> **ASSIGNED TASK**
From the line that contains "Given: Click the guest name search field" to the end of the records below, copy every line exactly. Both the first and last of these lines count.

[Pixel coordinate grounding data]

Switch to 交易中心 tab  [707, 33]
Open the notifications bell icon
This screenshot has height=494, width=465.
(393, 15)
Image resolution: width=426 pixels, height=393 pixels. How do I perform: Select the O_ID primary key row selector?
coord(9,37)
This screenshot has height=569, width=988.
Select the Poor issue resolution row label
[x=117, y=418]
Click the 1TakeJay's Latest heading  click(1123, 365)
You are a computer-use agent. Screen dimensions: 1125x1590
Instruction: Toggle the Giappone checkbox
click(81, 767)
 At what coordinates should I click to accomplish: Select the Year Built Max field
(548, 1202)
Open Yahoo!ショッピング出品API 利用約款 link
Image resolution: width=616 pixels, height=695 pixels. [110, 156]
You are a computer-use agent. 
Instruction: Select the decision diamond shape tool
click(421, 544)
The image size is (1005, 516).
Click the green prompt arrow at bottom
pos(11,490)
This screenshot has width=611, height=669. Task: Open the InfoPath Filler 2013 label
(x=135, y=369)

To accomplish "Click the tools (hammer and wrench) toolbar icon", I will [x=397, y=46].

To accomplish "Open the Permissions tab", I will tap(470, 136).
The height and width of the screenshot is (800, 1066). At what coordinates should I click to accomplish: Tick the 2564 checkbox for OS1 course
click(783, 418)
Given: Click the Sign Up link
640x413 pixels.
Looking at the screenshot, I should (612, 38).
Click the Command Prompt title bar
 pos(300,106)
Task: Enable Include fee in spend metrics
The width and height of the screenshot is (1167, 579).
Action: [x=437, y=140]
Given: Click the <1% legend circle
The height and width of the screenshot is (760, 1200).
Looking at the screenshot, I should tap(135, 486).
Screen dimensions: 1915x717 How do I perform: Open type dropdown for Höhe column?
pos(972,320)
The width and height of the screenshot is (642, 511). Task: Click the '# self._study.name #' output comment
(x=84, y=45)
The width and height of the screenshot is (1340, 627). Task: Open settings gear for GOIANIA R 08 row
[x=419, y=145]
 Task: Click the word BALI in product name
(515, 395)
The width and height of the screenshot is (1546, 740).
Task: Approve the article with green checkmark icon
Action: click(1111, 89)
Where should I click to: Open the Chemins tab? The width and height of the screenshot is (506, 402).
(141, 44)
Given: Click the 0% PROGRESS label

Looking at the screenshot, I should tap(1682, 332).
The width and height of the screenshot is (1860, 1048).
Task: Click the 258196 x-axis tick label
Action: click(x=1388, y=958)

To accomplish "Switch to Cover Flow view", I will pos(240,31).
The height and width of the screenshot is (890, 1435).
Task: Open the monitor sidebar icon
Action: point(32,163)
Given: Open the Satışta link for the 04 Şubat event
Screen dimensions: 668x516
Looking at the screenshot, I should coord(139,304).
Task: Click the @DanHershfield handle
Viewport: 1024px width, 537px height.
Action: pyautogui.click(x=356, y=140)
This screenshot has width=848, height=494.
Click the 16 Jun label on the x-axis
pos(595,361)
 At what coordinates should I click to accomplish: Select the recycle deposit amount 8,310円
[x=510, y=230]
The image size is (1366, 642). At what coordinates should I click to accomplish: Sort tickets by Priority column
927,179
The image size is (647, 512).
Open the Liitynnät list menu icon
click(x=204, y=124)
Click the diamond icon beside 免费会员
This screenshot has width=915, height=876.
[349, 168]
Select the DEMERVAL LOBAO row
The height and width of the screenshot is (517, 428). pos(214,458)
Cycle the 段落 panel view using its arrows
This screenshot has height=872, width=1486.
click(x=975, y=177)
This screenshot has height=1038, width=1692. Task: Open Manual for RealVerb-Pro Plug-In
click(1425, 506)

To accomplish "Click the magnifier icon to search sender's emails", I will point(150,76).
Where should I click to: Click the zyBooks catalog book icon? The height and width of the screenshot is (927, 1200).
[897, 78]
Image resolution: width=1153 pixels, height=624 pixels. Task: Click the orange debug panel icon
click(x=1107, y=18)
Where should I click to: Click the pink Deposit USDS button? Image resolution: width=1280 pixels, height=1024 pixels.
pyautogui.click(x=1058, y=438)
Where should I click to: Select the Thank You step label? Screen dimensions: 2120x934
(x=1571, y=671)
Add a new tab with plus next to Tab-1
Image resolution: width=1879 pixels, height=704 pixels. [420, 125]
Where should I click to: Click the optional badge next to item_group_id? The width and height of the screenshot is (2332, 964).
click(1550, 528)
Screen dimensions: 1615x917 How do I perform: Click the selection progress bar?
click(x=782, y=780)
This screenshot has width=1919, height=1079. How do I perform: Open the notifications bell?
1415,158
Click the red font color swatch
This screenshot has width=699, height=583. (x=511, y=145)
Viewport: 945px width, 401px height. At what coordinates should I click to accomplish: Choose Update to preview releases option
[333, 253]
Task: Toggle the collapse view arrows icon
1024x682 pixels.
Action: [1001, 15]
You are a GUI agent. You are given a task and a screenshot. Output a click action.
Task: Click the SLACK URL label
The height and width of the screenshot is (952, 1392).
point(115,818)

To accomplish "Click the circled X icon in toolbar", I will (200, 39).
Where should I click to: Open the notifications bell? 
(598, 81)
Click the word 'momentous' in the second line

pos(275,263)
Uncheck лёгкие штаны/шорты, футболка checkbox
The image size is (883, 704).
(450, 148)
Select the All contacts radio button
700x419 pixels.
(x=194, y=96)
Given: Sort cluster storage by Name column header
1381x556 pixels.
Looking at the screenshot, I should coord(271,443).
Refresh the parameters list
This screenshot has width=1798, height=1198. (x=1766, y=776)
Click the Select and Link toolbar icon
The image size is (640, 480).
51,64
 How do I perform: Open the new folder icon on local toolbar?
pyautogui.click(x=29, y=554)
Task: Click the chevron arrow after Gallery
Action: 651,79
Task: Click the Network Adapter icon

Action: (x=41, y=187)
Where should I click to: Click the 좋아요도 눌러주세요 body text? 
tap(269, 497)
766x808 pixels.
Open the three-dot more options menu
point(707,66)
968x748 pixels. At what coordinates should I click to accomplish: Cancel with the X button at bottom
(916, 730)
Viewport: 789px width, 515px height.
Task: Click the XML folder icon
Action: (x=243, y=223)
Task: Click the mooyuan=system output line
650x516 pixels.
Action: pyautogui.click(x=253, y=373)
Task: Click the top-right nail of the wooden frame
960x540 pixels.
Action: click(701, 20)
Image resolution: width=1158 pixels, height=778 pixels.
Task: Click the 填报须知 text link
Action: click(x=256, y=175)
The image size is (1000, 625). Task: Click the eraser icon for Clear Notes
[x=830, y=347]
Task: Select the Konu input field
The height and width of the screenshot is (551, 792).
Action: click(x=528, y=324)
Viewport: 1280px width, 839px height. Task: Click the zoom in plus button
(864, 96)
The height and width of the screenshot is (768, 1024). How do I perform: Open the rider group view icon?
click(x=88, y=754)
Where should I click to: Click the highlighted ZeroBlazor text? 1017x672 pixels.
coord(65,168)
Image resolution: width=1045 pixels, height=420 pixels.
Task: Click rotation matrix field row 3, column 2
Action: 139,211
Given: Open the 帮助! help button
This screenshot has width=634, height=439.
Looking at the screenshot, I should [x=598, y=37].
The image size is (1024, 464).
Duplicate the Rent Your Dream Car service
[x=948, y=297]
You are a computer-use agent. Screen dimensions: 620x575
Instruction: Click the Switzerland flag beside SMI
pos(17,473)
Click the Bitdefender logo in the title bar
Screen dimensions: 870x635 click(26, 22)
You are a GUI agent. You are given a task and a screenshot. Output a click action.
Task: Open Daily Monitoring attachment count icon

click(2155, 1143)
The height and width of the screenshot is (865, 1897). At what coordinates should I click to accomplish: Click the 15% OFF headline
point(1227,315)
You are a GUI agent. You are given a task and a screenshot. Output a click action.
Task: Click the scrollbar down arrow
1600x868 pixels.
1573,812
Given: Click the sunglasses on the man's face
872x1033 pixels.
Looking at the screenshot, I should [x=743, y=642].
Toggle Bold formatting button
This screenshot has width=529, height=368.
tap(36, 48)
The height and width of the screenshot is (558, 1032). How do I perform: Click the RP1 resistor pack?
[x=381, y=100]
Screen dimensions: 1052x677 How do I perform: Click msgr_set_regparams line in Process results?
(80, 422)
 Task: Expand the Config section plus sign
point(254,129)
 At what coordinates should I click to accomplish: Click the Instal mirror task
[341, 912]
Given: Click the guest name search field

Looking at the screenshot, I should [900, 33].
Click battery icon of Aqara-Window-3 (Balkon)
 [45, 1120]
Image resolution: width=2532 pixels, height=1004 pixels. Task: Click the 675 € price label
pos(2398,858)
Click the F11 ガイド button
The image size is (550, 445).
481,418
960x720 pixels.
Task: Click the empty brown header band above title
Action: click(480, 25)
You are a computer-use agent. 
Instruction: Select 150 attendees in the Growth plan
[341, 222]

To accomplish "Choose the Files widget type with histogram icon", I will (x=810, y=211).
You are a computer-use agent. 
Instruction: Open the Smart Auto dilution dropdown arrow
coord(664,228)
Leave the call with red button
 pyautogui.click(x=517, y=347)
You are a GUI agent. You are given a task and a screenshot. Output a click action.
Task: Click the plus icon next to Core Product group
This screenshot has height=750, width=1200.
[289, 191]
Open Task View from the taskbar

> **COMPLETED EXERCISE**
Given: Click the guest name search field

Looking at the screenshot, I should [900, 33].
Click battery icon of Aqara-Window-3 (Balkon)
 [45, 1120]
Image resolution: width=2532 pixels, height=1004 pixels. Task: Click the 675 € price label
pos(2398,858)
Click the F11 ガイド button
The image size is (550, 445).
481,418
960x720 pixels.
Task: Click the empty brown header band above title
Action: click(480, 25)
You are a computer-use agent. 
Instruction: Select 150 attendees in the Growth plan
[341, 222]

To accomplish "Choose the Files widget type with histogram icon", I will (x=810, y=211).
You are a computer-use agent. 
Instruction: Open the Smart Auto dilution dropdown arrow
coord(664,228)
Leave the call with red button
 pyautogui.click(x=517, y=347)
You are a GUI agent. You are given a task and a screenshot. Output a click action.
Task: Click the plus icon next to Core Product group
This screenshot has height=750, width=1200.
[289, 191]
Open Task View from the taskbar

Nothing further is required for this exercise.